U.K. raises coronavirus alert as infections rise ‘exponentially’, heightened curbs from Thursday


U.K. might impose a 10 pm closing deadline for all pubs, bars and restaurants as part of plans to control crowds.

The U.K. government has raised its coronavirus alert level from three to four, which indicates that the transmission of the virus is high and rising “exponentially“.

Downing Street on Monday said new curbs on the hospitality section will come in force across England from Thursday, imposing a 10 pm closing deadline for all pubs, bars and restaurants as part of plans to control crowds.

There will also be a table service only stipulation for all such venues as part of the new restrictions, which will be formally tabled in the House of Commons on Tuesday by U.K. Prime Minister Boris Johnson.

Earlier, the Chief Medical Officers (CMOs) of all four regions of the United Kingdom — England, Scotland, Northern Ireland and Wales — issued a joint statement to confirm the change in the alert level for all parts of the UK as the prospect of a second nationwide lockdown looks imminent.

The Joint Biosecurity Centre has recommended that the COVID-19 alert level should move from Level 3 (a COVID-19 epidemic is in general circulation) to Level 4 (a COVID-19 epidemic is in general circulation; transmission is high or rising exponentially), the CMOs said.

“After a period of lower COVID-19 cases and deaths, the number of cases are now rising rapidly and probably exponentially in significant parts of all four nations. If we are to avoid significant excess deaths and exceptional pressure in the NHS [National Health Service] and other health services over the autumn and winter everyone has to follow the social distancing guidance, wear face coverings correctly and wash their hands regularly,” they said.

“We know this will be a concerning news for many people; please follow the rules, look after each other and together we will get through this,” they added.

The statement came hours after England CMO Chris Whitty addressed a Downing Street briefing earlier on Monday to present charts and data that showed that the UK is in the grips of a second wave of the pandemic, with infections roughly doubling every seven days.
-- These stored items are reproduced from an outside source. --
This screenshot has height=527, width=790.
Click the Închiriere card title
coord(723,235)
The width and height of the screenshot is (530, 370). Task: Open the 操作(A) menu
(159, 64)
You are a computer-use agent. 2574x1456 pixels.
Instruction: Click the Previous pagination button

He warned that unless additional restrictions are imposed on people’s movements and mingling, this spike could continue to multiply.
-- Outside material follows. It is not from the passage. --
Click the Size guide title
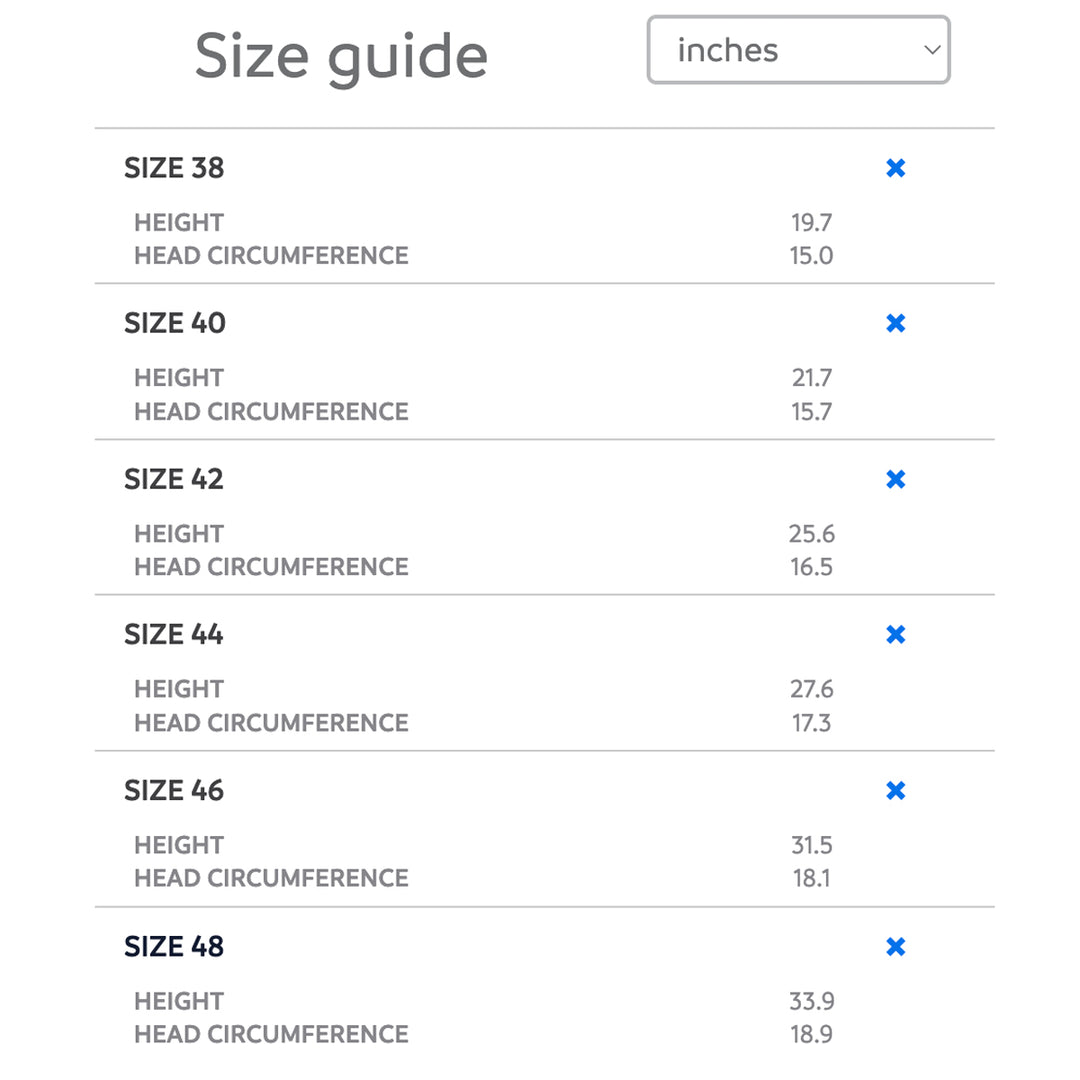1080x1080 pixels. [x=341, y=56]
At present, most parts of northern England are already under stricter localised lockdown, with other regions coming under a similar ambit from Tuesday.

UK Health Secretary Matt Hancock told the House of Commons that childcare would be exempt from these stricter rules on households and hospitality establishments required to follow various stipulations.
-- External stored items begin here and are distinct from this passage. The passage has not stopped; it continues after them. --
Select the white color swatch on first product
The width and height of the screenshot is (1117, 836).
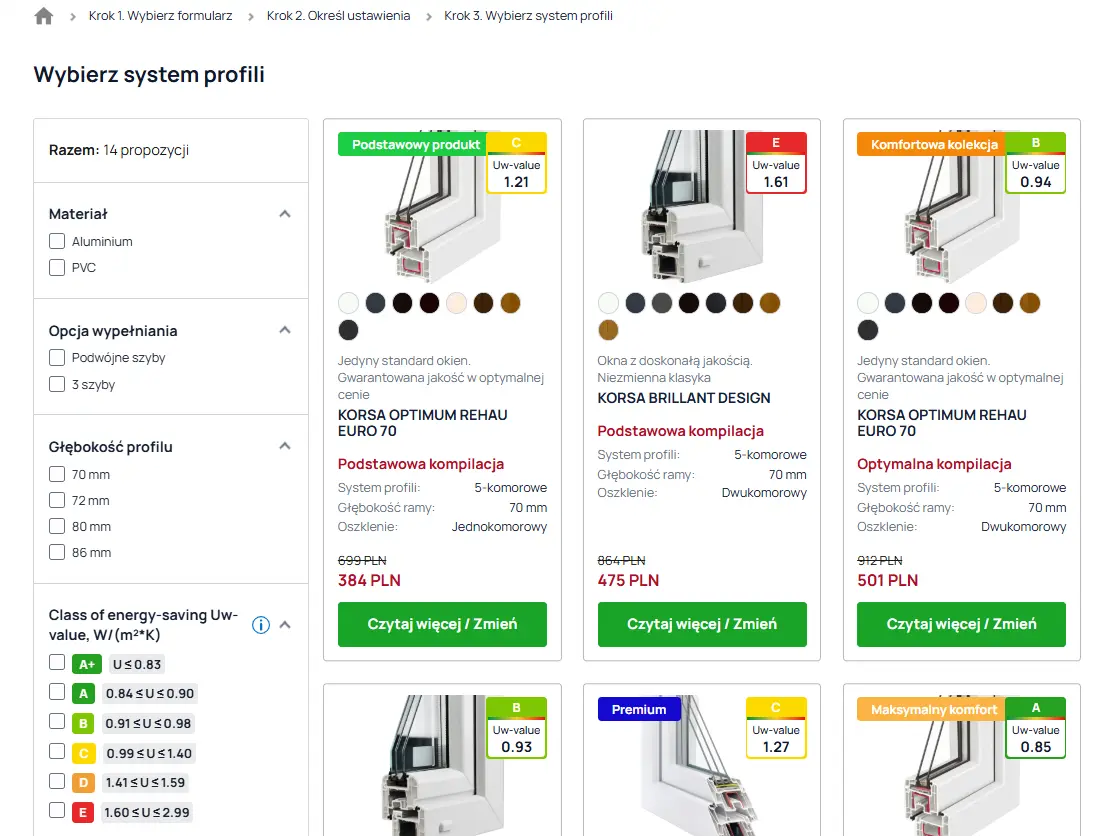tap(348, 303)
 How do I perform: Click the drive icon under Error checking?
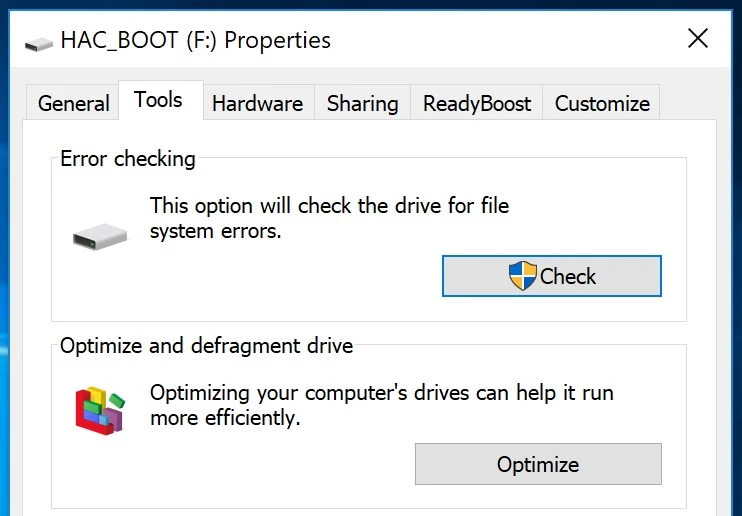click(100, 237)
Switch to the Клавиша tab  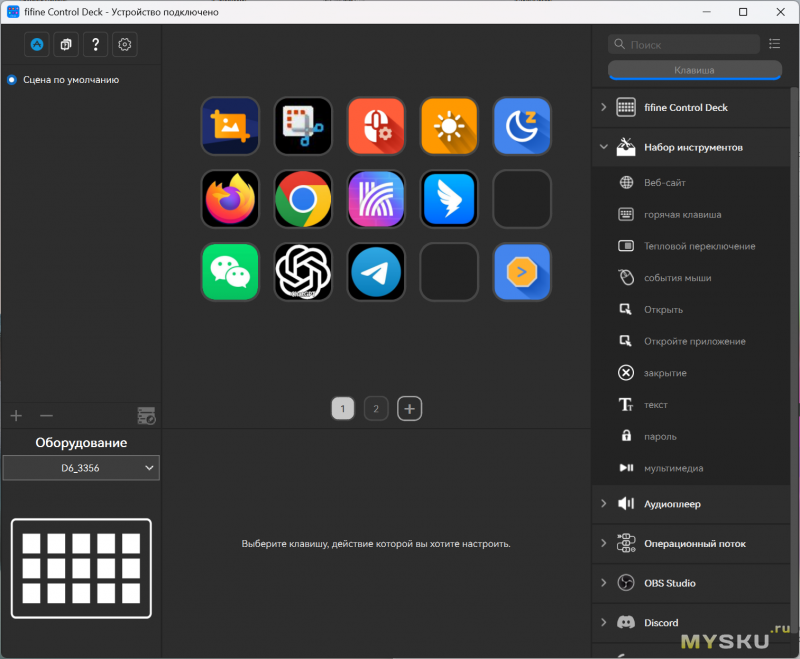[694, 70]

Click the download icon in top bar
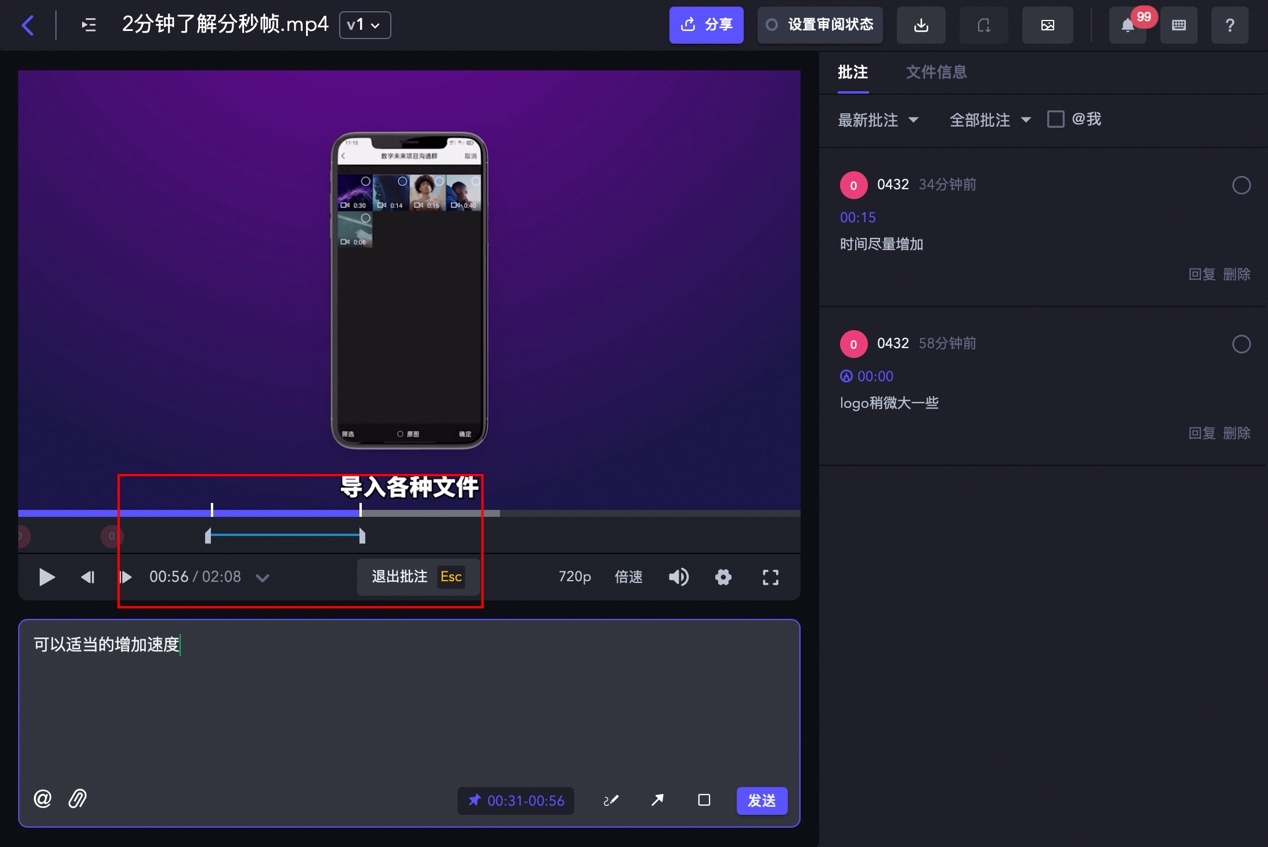(x=921, y=25)
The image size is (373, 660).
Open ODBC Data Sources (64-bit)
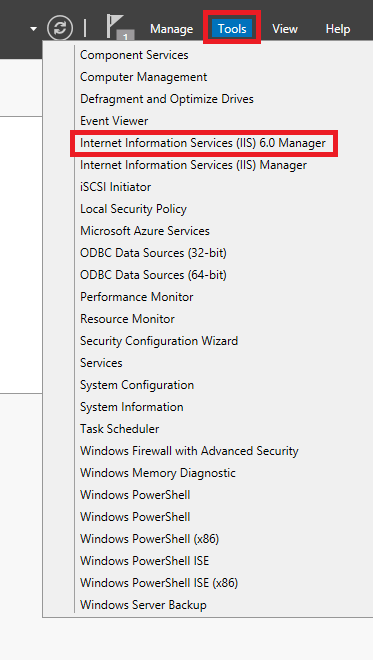point(153,275)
“I’m able to announce a new exemption for looking after children under the age of 14 or vulnerable adults where that is necessary for caring purposes. This covers both formal and informal arrangements. It does not allow for play-dates or parties, but it does mean that a consistent childcare relationship that is vital for somebody to get to work is allowed,” he said.

“I hope this change will provide clarity and comfort to many people who are living with these local restrictions,” the minister added.

Wider nation-wide restrictions being considered by the government include a short two-week lockdown that would see additional rules around household interactions and restrictions on the hospitality and leisure sectors, but not involve school closures.

Described as a “circuit break”, the aim would be to impose tighter restrictions across England to curb the chain of transmission before it accelerates further.

On Sunday, 3,899 daily cases took the overall positive coronavirus cases to 394,257. A further 18 people died within 28 days of testing positive for coronavirus, bringing the UK death toll from the virus to 41,777.